What Underlying Brain Dysconnectivity Causes Mental Illness?

Paradigm-shifting research on adolescents is a game-changer in mental health.

Posted Feb 07, 2018

I can see the beauty of glass objects fully at the moment when they slip from my hand. 
― Andrew Solomon

Neuroscience is making great strides toward understanding mental illness and well-being from the perspective of brain networks by studying the “connectome”―following on the term "genome"―the characteristic pattern of structural and functional interconnections among different brain regions. Beyond understanding what individual brain areas do, understanding the connectome means gleaning a whole-brain perspective, grasping systemic patterns of brain function which ultimately give rise to mind, personality, health, pathology and social relations.

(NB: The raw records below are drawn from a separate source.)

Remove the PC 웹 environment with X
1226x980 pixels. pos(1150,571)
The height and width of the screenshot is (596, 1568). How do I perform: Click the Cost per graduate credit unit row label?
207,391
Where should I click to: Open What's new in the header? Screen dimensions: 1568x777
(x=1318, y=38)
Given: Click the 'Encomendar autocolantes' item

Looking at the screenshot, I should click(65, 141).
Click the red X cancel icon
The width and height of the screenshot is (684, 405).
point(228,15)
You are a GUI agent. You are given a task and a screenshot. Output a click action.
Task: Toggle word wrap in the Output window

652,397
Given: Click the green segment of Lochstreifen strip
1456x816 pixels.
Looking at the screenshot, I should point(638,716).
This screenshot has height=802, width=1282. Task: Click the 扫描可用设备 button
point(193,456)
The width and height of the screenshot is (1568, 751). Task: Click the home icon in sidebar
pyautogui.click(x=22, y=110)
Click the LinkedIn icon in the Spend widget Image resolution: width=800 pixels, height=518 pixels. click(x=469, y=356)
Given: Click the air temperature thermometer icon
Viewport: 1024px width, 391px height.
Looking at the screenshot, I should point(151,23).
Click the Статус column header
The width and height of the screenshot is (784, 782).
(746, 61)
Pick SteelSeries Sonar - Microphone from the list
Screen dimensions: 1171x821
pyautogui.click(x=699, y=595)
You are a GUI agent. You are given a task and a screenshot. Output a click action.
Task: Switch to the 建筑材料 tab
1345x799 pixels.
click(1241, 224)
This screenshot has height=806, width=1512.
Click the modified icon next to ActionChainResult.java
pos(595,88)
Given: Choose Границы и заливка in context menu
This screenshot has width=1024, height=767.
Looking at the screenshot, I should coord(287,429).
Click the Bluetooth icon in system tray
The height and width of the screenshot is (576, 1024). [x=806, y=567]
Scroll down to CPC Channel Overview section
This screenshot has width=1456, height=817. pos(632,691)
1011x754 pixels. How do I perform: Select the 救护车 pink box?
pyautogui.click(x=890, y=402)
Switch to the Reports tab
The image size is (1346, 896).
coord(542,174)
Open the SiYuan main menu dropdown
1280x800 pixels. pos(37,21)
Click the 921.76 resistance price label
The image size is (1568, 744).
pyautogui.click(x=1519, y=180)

The depth of complexity we are just beginning to grasp is opening up avenues for diagnosis, therapeutics and human enhancement which are transforming the human experience as well as informing machine-learning and artificial intelligence. Conversely, it is only through advances in mathematical modeling, computational techniques and machine-learning, and neuroimaging and genetics, that we are able meaningfully to capture the intricacies of brain function and how brain function relates to mental life and actual behavior. By understanding the connectome in health, and identifying aberrant patterns of connectivity as markers of illness (“dysconnectivity”), we have passed the threshold of a profound paradigm shift in how we understand ourselves.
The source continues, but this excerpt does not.